* [Extract]
The option we have used for our major integrations are three and four. Personally, if you are doing anything other than sequential processing, I think it is good practice to gracefully check for, and handle the rate-limit error (i.e. option four). In our instance, we decided to run five threads in parallel, with the rest of the operations in those threads running sequentially. That gave us a good hybrid of performance, along with ensuring we would not hit any API limits as the most we have running at once is five API calls on a single token. 

 

Pagination concepts

The next item you should be aware of is the need for pagination when you are using the API. Pagination is not overly difficult but is often encountered as one of the first stumbling blocks when getting into the Canvas APIs. 

 

The Canvas API Pagination mechanism is documented in the Pagination - Canvas LMS REST API Documentation. So, what is pagination exactly? When you have large amounts of data that you are pulling out with the API, it would be incredibly system intensive to pull all that data out in a single call. One example includes using the API to list all courses in an account. You could conceivably have hundreds, if not thousands (if not possibly tens of thousands) of courses returned, depending on the size of your institution. If you made a single call and that retrieved all results, it could result in significant delay in even getting the results, and this is where pagination comes in!

* [Task instructions]
(1) In the Canvas API text, duplicate the passage from "The option we have" to "a single token.".
(2) Translate this sentence from the Canvas API text into Spanish: "Pagination is not overly difficult but is often encountered as one of the first stumbling blocks when getting into the Canvas APIs."
(3) The Canvas API text gives several possible quantities of courses that listing all courses in an account could return. List each of them.

* [Source data]
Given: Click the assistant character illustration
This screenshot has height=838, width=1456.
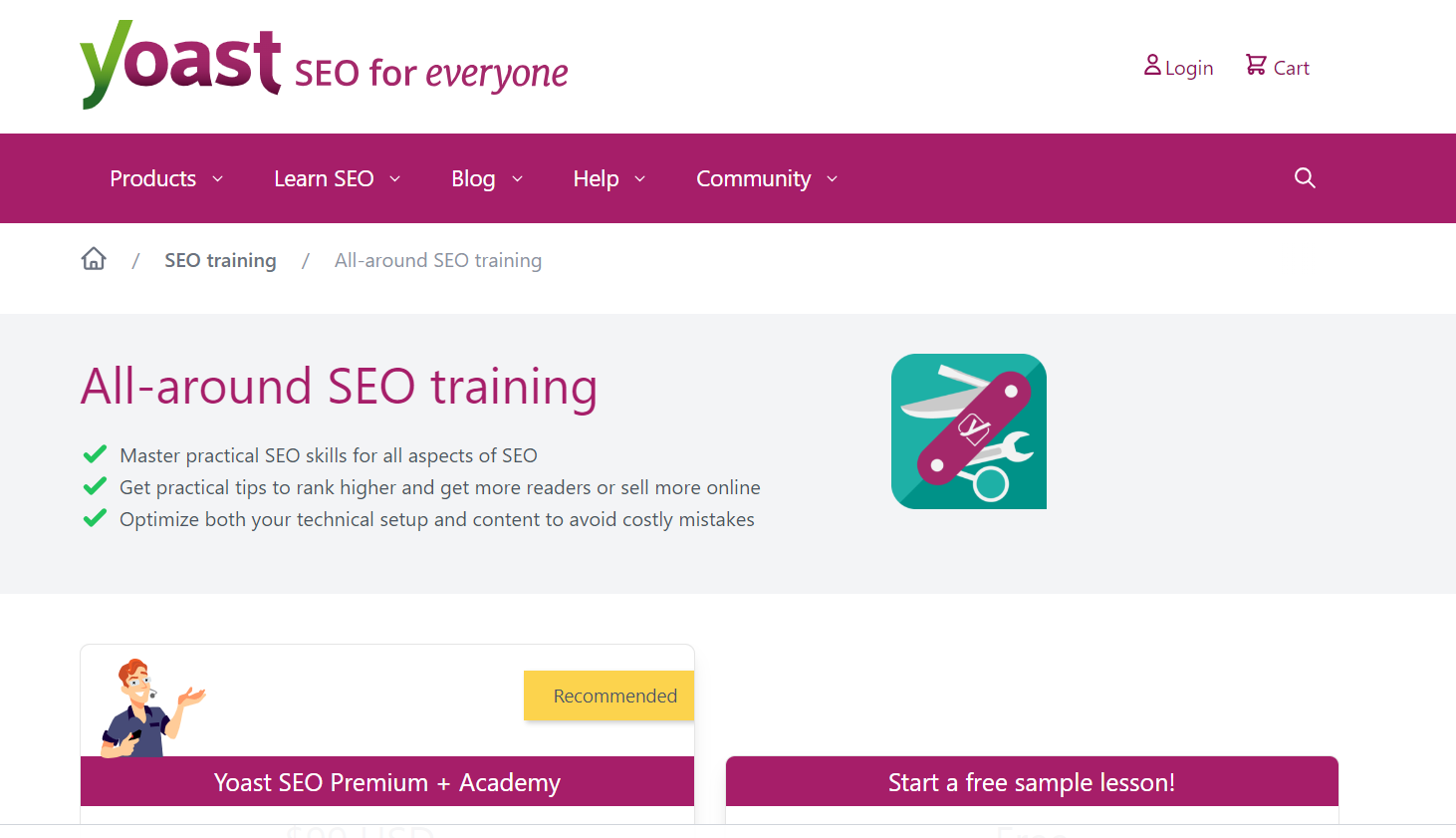Looking at the screenshot, I should 149,707.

* [Answer set]
(1)
The option we have used for our major integrations are three and four. Personally, if you are doing anything other than sequential processing, I think it is good practice to gracefully check for, and handle the rate-limit error (i.e. option four). In our instance, we decided to run five threads in parallel, with the rest of the operations in those threads running sequentially. That gave us a good hybrid of performance, along with ensuring we would not hit any API limits as the most we have running at once is five API calls on a single token.

(2) La paginación no es excesivamente difícil, pero a menudo se presenta como uno de los primeros obstáculos al empezar a trabajar con las API de Canvas.

(3)
- hundreds
- thousands
- tens of thousands